Please return only the lines from the one showing "Catre prima pagina (215, 869)" to the end of the entries, keeping both ends and dropping every picture.

- **Entries provided**:
═══

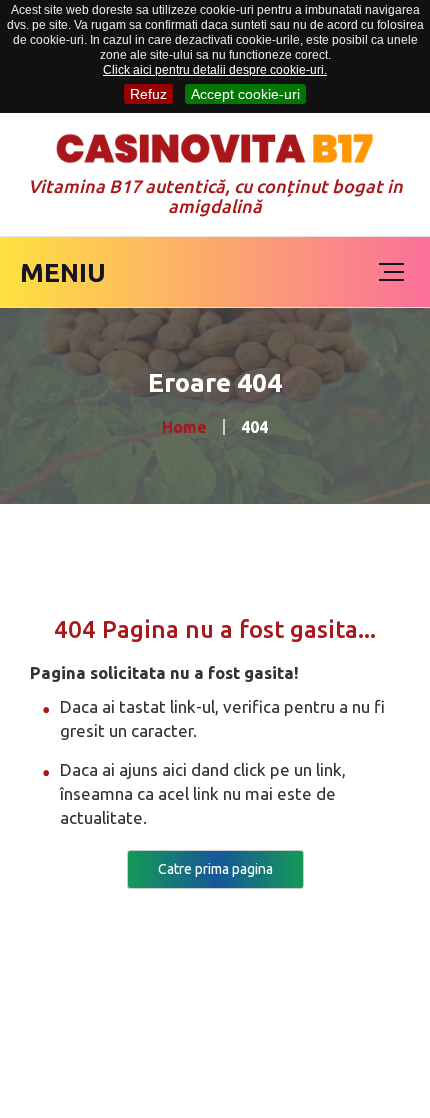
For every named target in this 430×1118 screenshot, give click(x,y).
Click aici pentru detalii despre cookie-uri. (215, 70)
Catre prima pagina (215, 869)
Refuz (148, 94)
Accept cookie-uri (245, 94)
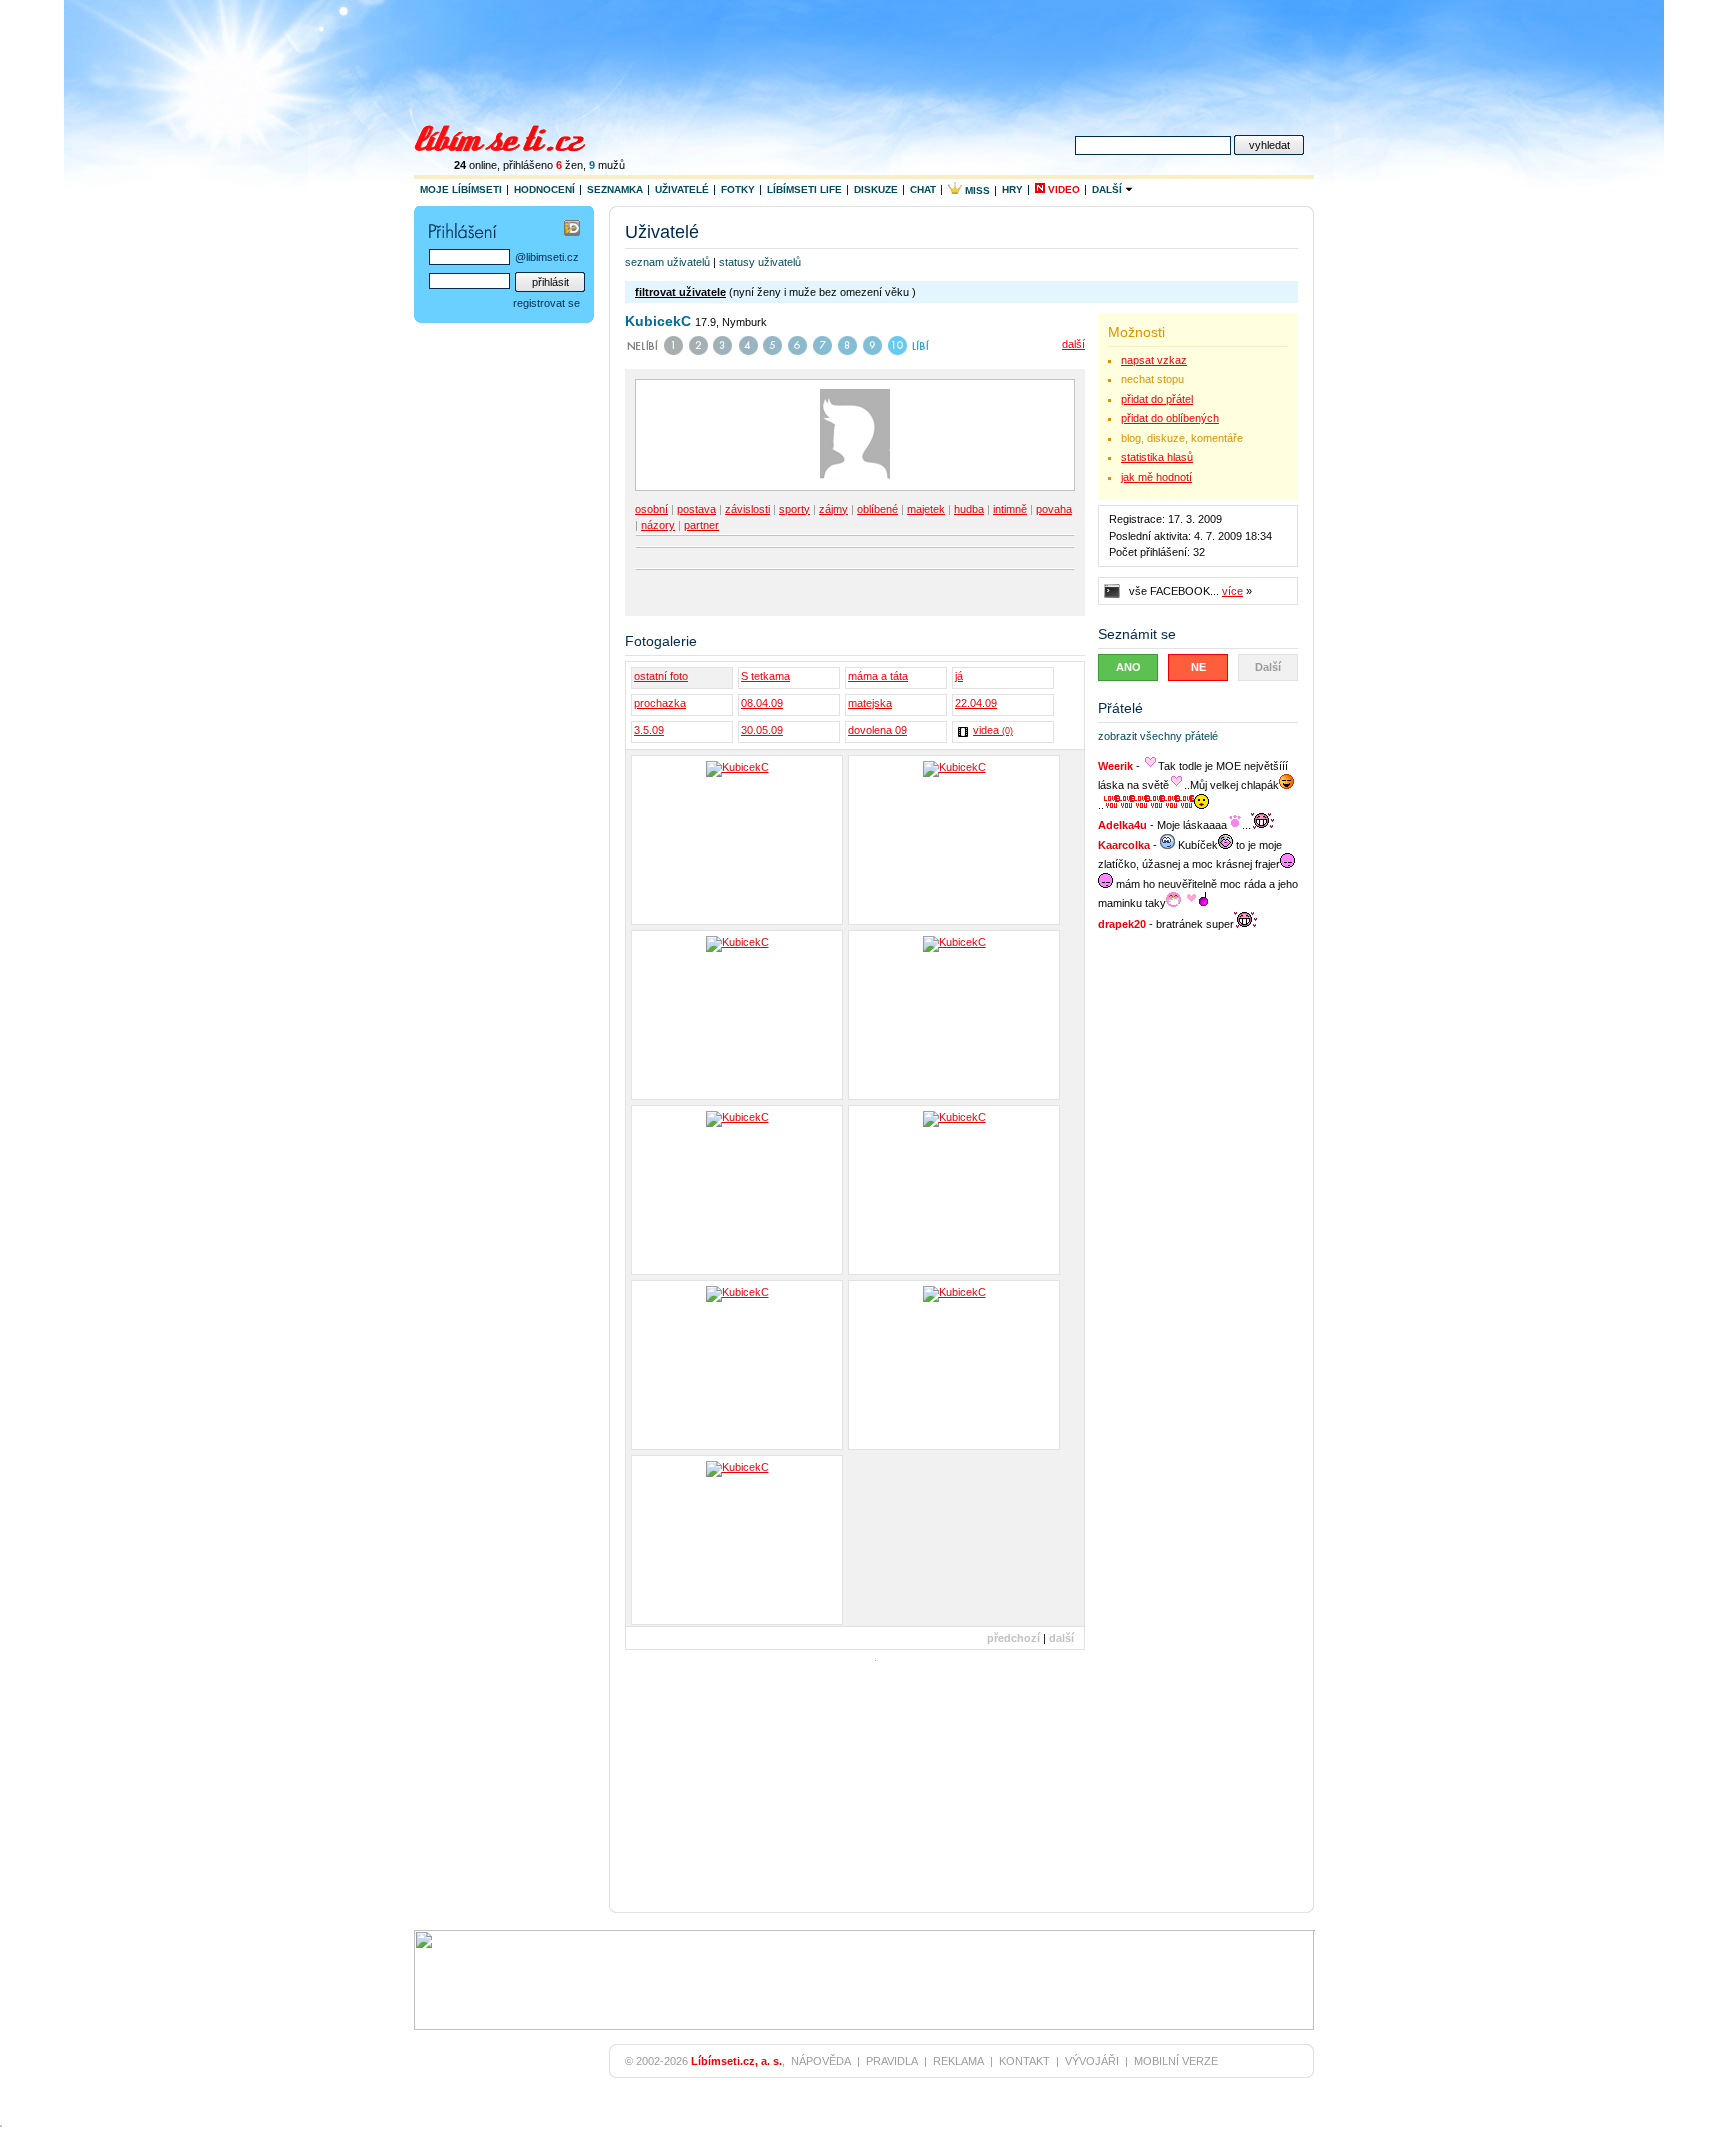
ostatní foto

═══

- **Written solution**:
Catre prima pagina (215, 869)
Refuz (148, 94)
Accept cookie-uri (245, 94)
ostatní foto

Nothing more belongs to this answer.